## EXERCISE INSTRUCTIONS
a) In the forum thread, who came out on stage in Tampa and sang bat country with the band?
b) Reproduce the forum thread word for word, starting with "So if you listen" and going on through "he stopped screaming.".

## PASSAGE TO READ

I actually got to see them live in Tampa last year and chris Jericho came out on stage and sang bat country with them. Probably the best night of my life.

So if you listen to them, let me know what you think about them. If you don't listen to them, go listen to them


----------



## Budologist420 (Jun 1, 2012)

i liked them until he stopped screaming.


----------



## robert 14617 (Jun 1, 2012)

post some of your favorite songs here if you can find them


----------



## Budologist420 (Jun 1, 2012)

[video=youtube;ZG8wNm5AlKI]http://www.youtube.com/watch?v=ZG8wNm5AlKI&amp;feature=related[/video]


----------



## Budologist420 (Jun 1, 2012)

Waking the fallen was an amazing album. Their new stuff... I can't even bring myself to listen to.


----------



## robert 14617 (Jun 1, 2012)

[video=youtube;94bGzWyHbu0]http://www.youtube.com/watch?v=94bGzWyHbu0&amp;ob=av2e[/video]


----------



## Guitar guy (Jun 1, 2012)

Sorry for not embedding, don't think I can on my phone

http://m.youtube.com/watch?v=k1kQGrccm1g

At the end he screams and it sounds fucking amazing. Sounds better than his old screaming

http://m.youtube.com/watch?v=wkqSGAL-S5E

A little after 4:20 he proves he can still scream

Also, so far away is my favorite song by them right now. It reminds me of my step dad every time I listen to it or play it on guitar or drums


----------



## Jimmyjonestoo (Jun 1, 2012)

## GIVEN DATA
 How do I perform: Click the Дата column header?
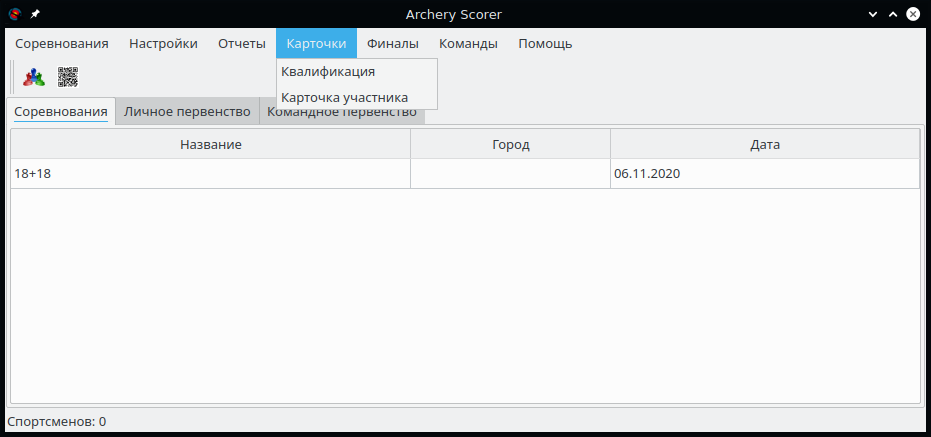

## TASK RESPONSES
a) Chris Jericho.

b)
So if you listen to them, let me know what you think about them. If you don't listen to them, go listen to them


----------



## Budologist420 (Jun 1, 2012)

i liked them until he stopped screaming.